### Task objective
Without skipping anything, print all of the data exactly.

[Opening Data records section]

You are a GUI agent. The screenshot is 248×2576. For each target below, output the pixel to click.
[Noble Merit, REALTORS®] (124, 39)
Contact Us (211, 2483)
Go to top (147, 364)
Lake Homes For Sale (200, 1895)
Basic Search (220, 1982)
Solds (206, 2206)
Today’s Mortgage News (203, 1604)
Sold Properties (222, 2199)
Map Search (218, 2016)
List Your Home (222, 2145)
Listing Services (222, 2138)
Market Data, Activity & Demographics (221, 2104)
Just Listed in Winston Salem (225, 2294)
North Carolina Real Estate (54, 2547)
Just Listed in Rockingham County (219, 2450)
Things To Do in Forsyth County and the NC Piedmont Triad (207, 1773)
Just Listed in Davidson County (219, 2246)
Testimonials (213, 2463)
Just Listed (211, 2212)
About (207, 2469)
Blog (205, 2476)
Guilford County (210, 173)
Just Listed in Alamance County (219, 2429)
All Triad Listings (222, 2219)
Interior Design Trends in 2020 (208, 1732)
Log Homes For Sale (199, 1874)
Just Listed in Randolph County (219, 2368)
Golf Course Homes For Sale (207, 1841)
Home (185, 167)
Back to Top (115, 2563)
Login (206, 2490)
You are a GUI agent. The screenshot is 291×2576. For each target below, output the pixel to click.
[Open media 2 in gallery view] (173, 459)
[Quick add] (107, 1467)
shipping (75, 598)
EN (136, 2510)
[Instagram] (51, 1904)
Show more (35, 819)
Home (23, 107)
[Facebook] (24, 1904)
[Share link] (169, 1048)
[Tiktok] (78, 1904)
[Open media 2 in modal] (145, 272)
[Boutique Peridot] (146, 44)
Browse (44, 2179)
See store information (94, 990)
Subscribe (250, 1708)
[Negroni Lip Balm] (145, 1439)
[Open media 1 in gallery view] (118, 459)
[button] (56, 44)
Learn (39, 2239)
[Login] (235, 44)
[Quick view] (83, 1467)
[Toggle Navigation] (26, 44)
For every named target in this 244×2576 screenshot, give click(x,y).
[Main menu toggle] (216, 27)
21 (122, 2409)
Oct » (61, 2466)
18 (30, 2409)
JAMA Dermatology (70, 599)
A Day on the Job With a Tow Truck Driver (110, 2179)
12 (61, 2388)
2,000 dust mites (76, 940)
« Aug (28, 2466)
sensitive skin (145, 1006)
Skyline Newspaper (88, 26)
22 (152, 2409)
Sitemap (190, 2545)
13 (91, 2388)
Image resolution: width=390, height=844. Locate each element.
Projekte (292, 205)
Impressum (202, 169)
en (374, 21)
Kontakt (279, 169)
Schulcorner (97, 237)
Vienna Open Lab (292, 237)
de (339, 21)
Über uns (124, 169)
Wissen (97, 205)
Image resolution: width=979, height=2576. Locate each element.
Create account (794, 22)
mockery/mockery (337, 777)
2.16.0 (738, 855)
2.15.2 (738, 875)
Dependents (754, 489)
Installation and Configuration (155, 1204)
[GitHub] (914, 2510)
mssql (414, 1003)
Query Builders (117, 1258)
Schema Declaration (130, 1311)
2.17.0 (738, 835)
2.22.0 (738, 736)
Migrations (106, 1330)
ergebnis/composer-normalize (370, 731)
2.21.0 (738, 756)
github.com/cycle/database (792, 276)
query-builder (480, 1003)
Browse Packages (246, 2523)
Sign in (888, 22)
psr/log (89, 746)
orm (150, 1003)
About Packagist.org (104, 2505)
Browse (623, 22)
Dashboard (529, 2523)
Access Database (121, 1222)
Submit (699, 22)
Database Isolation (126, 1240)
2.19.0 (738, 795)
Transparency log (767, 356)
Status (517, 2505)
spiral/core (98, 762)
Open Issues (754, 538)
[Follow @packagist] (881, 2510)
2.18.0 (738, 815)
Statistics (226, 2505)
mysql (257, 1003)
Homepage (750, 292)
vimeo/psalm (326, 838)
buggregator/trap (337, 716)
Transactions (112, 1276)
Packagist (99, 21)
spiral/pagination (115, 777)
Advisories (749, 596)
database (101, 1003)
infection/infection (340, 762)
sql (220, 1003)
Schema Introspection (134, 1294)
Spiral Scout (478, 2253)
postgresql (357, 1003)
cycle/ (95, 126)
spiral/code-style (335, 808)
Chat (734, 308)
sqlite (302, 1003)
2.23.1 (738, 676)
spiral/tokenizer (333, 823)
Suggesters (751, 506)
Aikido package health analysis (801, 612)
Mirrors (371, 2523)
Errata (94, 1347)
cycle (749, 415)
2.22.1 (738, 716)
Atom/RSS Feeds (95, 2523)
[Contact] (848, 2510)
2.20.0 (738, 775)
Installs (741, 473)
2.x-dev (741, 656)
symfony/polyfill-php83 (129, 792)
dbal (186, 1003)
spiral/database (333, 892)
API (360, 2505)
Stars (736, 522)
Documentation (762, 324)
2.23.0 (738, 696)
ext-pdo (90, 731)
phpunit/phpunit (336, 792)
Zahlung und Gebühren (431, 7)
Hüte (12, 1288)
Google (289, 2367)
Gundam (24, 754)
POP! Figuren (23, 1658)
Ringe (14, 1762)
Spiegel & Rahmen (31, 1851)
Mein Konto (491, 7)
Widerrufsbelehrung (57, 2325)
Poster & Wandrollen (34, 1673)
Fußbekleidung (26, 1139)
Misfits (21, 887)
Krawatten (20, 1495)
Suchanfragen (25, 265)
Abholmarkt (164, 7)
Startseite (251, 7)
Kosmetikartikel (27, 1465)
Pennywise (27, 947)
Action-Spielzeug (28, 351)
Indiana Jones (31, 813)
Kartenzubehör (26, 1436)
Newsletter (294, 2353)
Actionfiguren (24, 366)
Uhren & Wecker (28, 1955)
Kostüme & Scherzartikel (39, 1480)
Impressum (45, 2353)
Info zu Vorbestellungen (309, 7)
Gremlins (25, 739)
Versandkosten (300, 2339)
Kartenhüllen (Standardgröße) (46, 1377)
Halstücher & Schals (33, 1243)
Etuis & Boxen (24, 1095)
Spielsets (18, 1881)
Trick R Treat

[Closing Data records section]

### Exercise solution
You are a GUI agent. The screenshot is 248×2576. For each target below, output the pixel to click.
[Noble Merit, REALTORS®] (124, 39)
Contact Us (211, 2483)
Go to top (147, 364)
Lake Homes For Sale (200, 1895)
Basic Search (220, 1982)
Solds (206, 2206)
Today’s Mortgage News (203, 1604)
Sold Properties (222, 2199)
Map Search (218, 2016)
List Your Home (222, 2145)
Listing Services (222, 2138)
Market Data, Activity & Demographics (221, 2104)
Just Listed in Winston Salem (225, 2294)
North Carolina Real Estate (54, 2547)
Just Listed in Rockingham County (219, 2450)
Things To Do in Forsyth County and the NC Piedmont Triad (207, 1773)
Just Listed in Davidson County (219, 2246)
Testimonials (213, 2463)
Just Listed (211, 2212)
About (207, 2469)
Blog (205, 2476)
Guilford County (210, 173)
Just Listed in Alamance County (219, 2429)
All Triad Listings (222, 2219)
Interior Design Trends in 2020 (208, 1732)
Log Homes For Sale (199, 1874)
Just Listed in Randolph County (219, 2368)
Golf Course Homes For Sale (207, 1841)
Home (185, 167)
Back to Top (115, 2563)
Login (206, 2490)
You are a GUI agent. The screenshot is 291×2576. For each target below, output the pixel to click.
[Open media 2 in gallery view] (173, 459)
[Quick add] (107, 1467)
shipping (75, 598)
EN (136, 2510)
[Instagram] (51, 1904)
Show more (35, 819)
Home (23, 107)
[Facebook] (24, 1904)
[Share link] (169, 1048)
[Tiktok] (78, 1904)
[Open media 2 in modal] (145, 272)
[Boutique Peridot] (146, 44)
Browse (44, 2179)
See store information (94, 990)
Subscribe (250, 1708)
[Negroni Lip Balm] (145, 1439)
[Open media 1 in gallery view] (118, 459)
[button] (56, 44)
Learn (39, 2239)
[Login] (235, 44)
[Quick view] (83, 1467)
[Toggle Navigation] (26, 44)
For every named target in this 244×2576 screenshot, give click(x,y).
[Main menu toggle] (216, 27)
21 (122, 2409)
Oct » (61, 2466)
18 (30, 2409)
JAMA Dermatology (70, 599)
A Day on the Job With a Tow Truck Driver (110, 2179)
12 (61, 2388)
2,000 dust mites (76, 940)
« Aug (28, 2466)
sensitive skin (145, 1006)
Skyline Newspaper (88, 26)
22 (152, 2409)
Sitemap (190, 2545)
13 (91, 2388)
Image resolution: width=390, height=844. Locate each element.
Projekte (292, 205)
Impressum (202, 169)
en (374, 21)
Kontakt (279, 169)
Schulcorner (97, 237)
Vienna Open Lab (292, 237)
de (339, 21)
Über uns (124, 169)
Wissen (97, 205)
Image resolution: width=979, height=2576. Locate each element.
Create account (794, 22)
mockery/mockery (337, 777)
2.16.0 (738, 855)
2.15.2 (738, 875)
Dependents (754, 489)
Installation and Configuration (155, 1204)
[GitHub] (914, 2510)
mssql (414, 1003)
Query Builders (117, 1258)
Schema Declaration (130, 1311)
2.17.0 (738, 835)
2.22.0 (738, 736)
Migrations (106, 1330)
ergebnis/composer-normalize (370, 731)
2.21.0 (738, 756)
github.com/cycle/database (792, 276)
query-builder (480, 1003)
Browse Packages (246, 2523)
Sign in (888, 22)
psr/log (89, 746)
orm (150, 1003)
About Packagist.org (104, 2505)
Browse (623, 22)
Dashboard (529, 2523)
Access Database (121, 1222)
Submit (699, 22)
Database Isolation (126, 1240)
2.19.0 (738, 795)
Transparency log (767, 356)
Status (517, 2505)
spiral/core (98, 762)
Open Issues (754, 538)
[Follow @packagist] (881, 2510)
2.18.0 (738, 815)
Statistics (226, 2505)
mysql (257, 1003)
Homepage (750, 292)
vimeo/psalm (326, 838)
buggregator/trap (337, 716)
Transactions (112, 1276)
Packagist (99, 21)
spiral/pagination (115, 777)
Advisories (749, 596)
database (101, 1003)
infection/infection (340, 762)
sql (220, 1003)
Schema Introspection (134, 1294)
Spiral Scout (478, 2253)
postgresql (357, 1003)
cycle/ (95, 126)
spiral/code-style (335, 808)
Chat (734, 308)
sqlite (302, 1003)
2.23.1 (738, 676)
spiral/tokenizer (333, 823)
Suggesters (751, 506)
Aikido package health analysis (801, 612)
Mirrors (371, 2523)
Errata (94, 1347)
cycle (749, 415)
2.22.1 (738, 716)
Atom/RSS Feeds (95, 2523)
[Contact] (848, 2510)
2.20.0 (738, 775)
Installs (741, 473)
2.x-dev (741, 656)
symfony/polyfill-php83 (129, 792)
dbal (186, 1003)
spiral/database (333, 892)
API (360, 2505)
Stars (736, 522)
Documentation (762, 324)
2.23.0 (738, 696)
ext-pdo (90, 731)
phpunit/phpunit (336, 792)
Zahlung und Gebühren (431, 7)
Hüte (12, 1288)
Google (289, 2367)
Gundam (24, 754)
POP! Figuren (23, 1658)
Ringe (14, 1762)
Spiegel & Rahmen (31, 1851)
Mein Konto (491, 7)
Widerrufsbelehrung (57, 2325)
Poster & Wandrollen (34, 1673)
Fußbekleidung (26, 1139)
Misfits (21, 887)
Krawatten (20, 1495)
Suchanfragen (25, 265)
Abholmarkt (164, 7)
Startseite (251, 7)
Kosmetikartikel (27, 1465)
Pennywise (27, 947)
Action-Spielzeug (28, 351)
Indiana Jones (31, 813)
Kartenzubehör (26, 1436)
Newsletter (294, 2353)
Actionfiguren (24, 366)
Uhren & Wecker (28, 1955)
Kostüme & Scherzartikel (39, 1480)
Impressum (45, 2353)
Info zu Vorbestellungen (309, 7)
Gremlins (25, 739)
Versandkosten (300, 2339)
Kartenhüllen (Standardgröße) (46, 1377)
Halstücher & Schals (33, 1243)
Etuis & Boxen (24, 1095)
Spielsets (18, 1881)
Trick R Treat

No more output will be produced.